That aspect? The money.

If we take Forbes‘ net worth estimates at face value, Jordan’s fortune sits at approximately $2 billion. Some of that is tied up in the Hornets since the publication pegged the franchise value at $1.6 billion, but it’s still safe to assume that Jordan would make money by selling. There are a limited number of NBA franchises (barring future expansion), and plenty of billionaires are in the market for a new toy. That reality means that owning a big-four franchise is a rather safe investment.

If you want evidence of that, consider a recent sale. In 2022, for example, Mat Ishbia bought the majority stake of the Phoenix Suns for $4 billion. While you could argue that the Arizona club is a bit better off than the Hornets, both in terms of on-court performance and overall appeal, that $4 billion sum is still significantly more than Forbes’ $2.7 billion valuation.

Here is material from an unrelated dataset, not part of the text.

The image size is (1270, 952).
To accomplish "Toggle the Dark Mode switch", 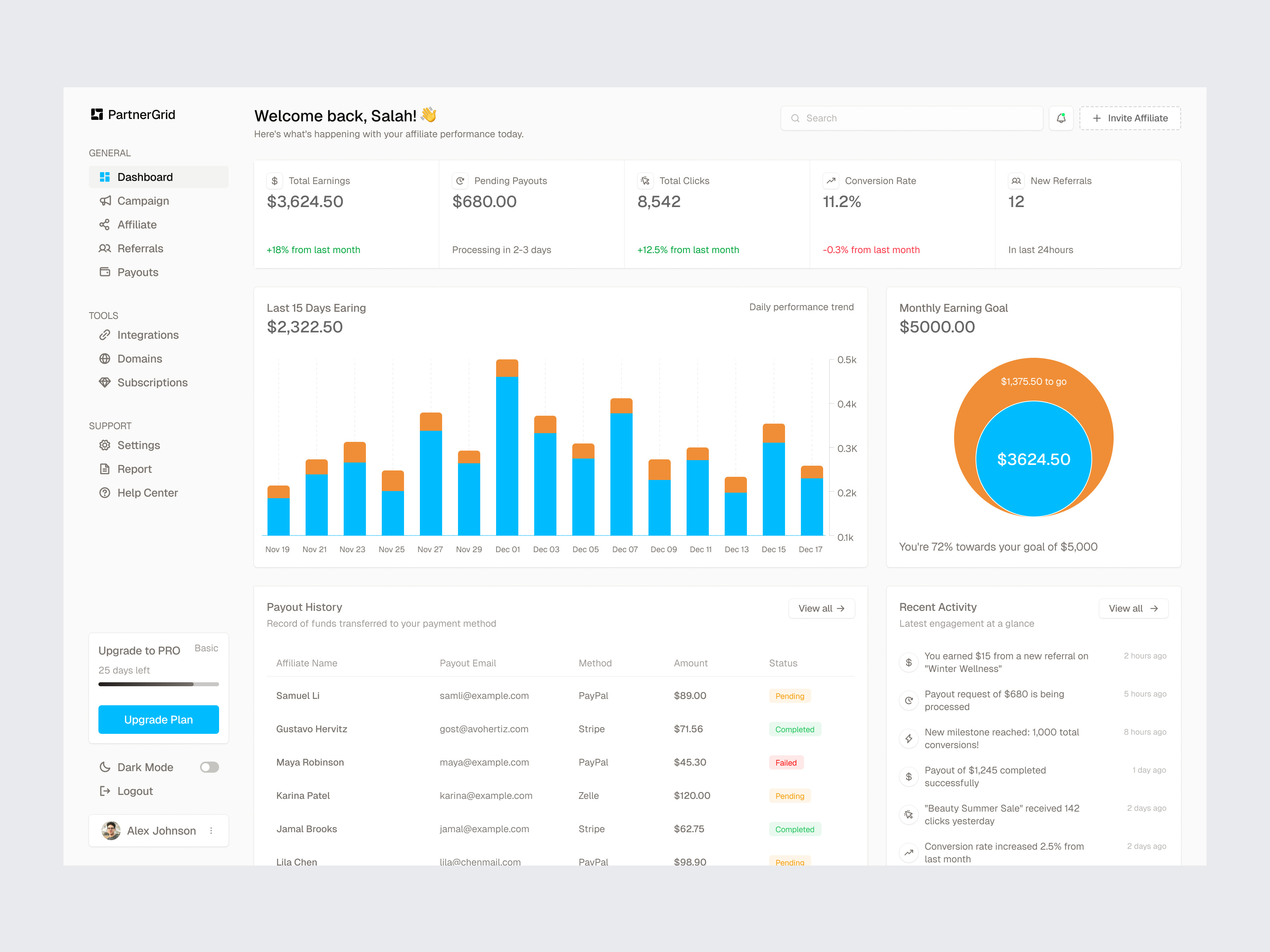I will [x=209, y=767].
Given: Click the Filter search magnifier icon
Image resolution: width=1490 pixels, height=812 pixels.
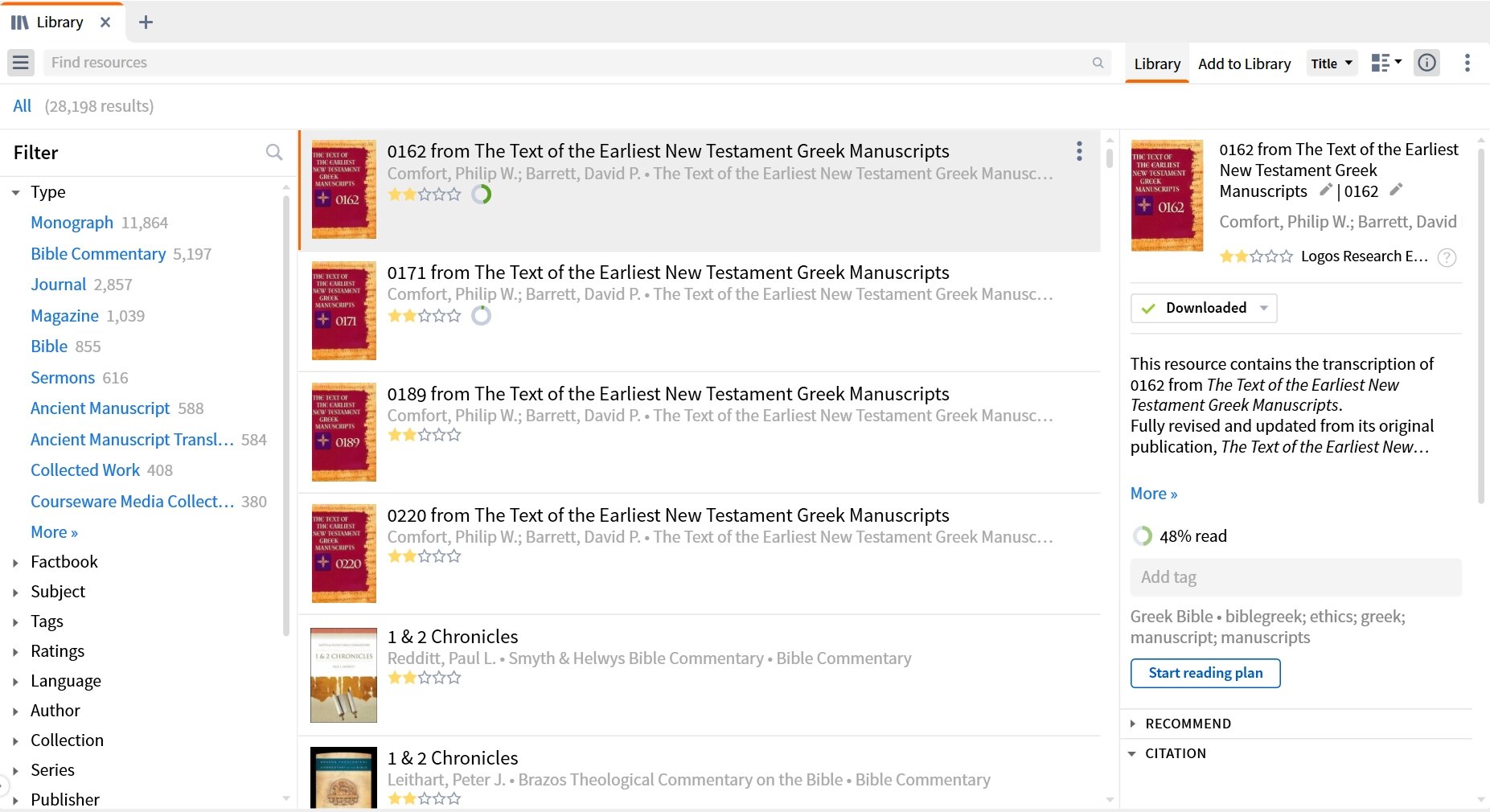Looking at the screenshot, I should pyautogui.click(x=274, y=152).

And while it’s certainly possible that Jordan isn’t motivated by money at this point in his career — he started out during the days of relatively small NBA contracts, rose to make more than $30 million per year, and continues to cash in from his famous name and likeness — he does love to flex his metaphorical muscles. Would he care about having the most expensive sale in Association history and adding a few more billions onto his massive fortune? Maybe not, but this is also the man who can take anything personally.

At this point in time, we’ll just have to see if a sale will take place. John Salley, after all, is confident that the day will come.